おいしいワイン持ってきたけど、一緒にどう?」
そう言って、赤ワインを見せるあずさ。

「いや、いい。
このあと行くとこがあるから。」

「出掛けるの?どこに?」

「…………。」

「牧野さんのとこ?」

「ちげーよ。類のとこだ。」

「類くんのとこ…………そうなんだ。
あたしも一緒に行っちゃおうかな~。」
そう言ってあずさはおどけてソファに座った。

「佐々倉、おまえときちんと話がしたい。
おまえには悪いと思ってるが、別れたい。
記憶が戻った俺は、やっぱり牧野のことが好きなんだ。
あいつが類の女でも、俺を過去の男と思っていても構わねぇ。
もう一度、手に入れたい。
だから、俺と……別れてくれ。」

そう言って、隣に座るあずさに軽く頭を下げたとき、突然強い力で肩を押された。
予期してなかったことで、咄嗟に反応が遅れた俺は、背中をソファに押し付けられるような体勢になり、その上にあずさが体を預けてくる。

「っ!」

「司、いいことしよ?」
更に体を密着させるあずさに、

「やめろ。」
俺は低い声で威嚇する。

「司には、こういう欲求はないの?
あたしたち、もう付き合ってだいぶ経つんだから、そろそろそういうことしてもいいんじゃない?
あたしはいつでもいいんだけどな~。

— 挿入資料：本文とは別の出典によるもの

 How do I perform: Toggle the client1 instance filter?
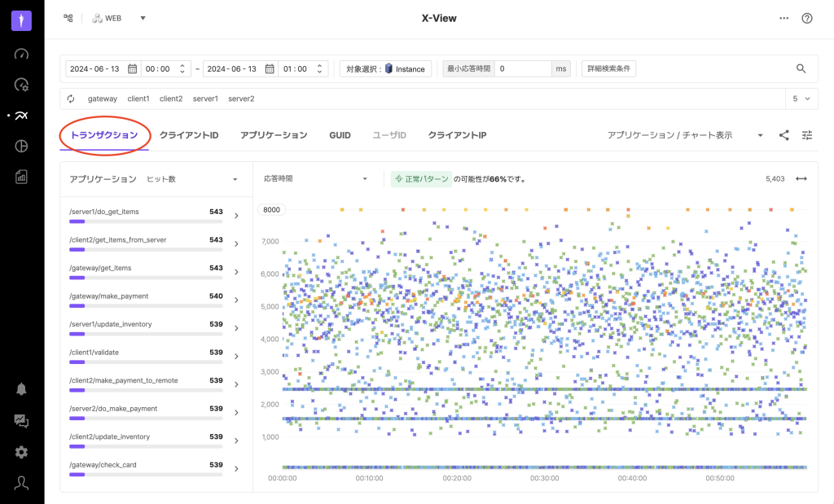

」

「おまえとそういうことをするつもりはねえ。」

「なんでよっ、付き合ってるなら自然なことでしょ。」

「…………ああ。好きなら自然なことだし、俺も男だから抑えがきかねぇはずだ。」

「じゃあ、なんでっ、」

「佐々倉、それが答えなんだよ。」

「…………。」

「俺はおまえと何年一緒にいても、たぶん手は出さねぇ。
でも、あいつは違う。
俺は牧野といると、自分を抑えるのに必死なんだよ。少しでも気を抜くと、男の本能が出ちまう。

佐々倉、俺とおまえは男と女にはなれねぇよ。
ごめんな。もっと早く言ってやればよかったな。
ごめん。」

目に涙を溜めたあずさが、ゆっくりと俺から離れていく。
そして、何も言わずに、部屋を出ていった。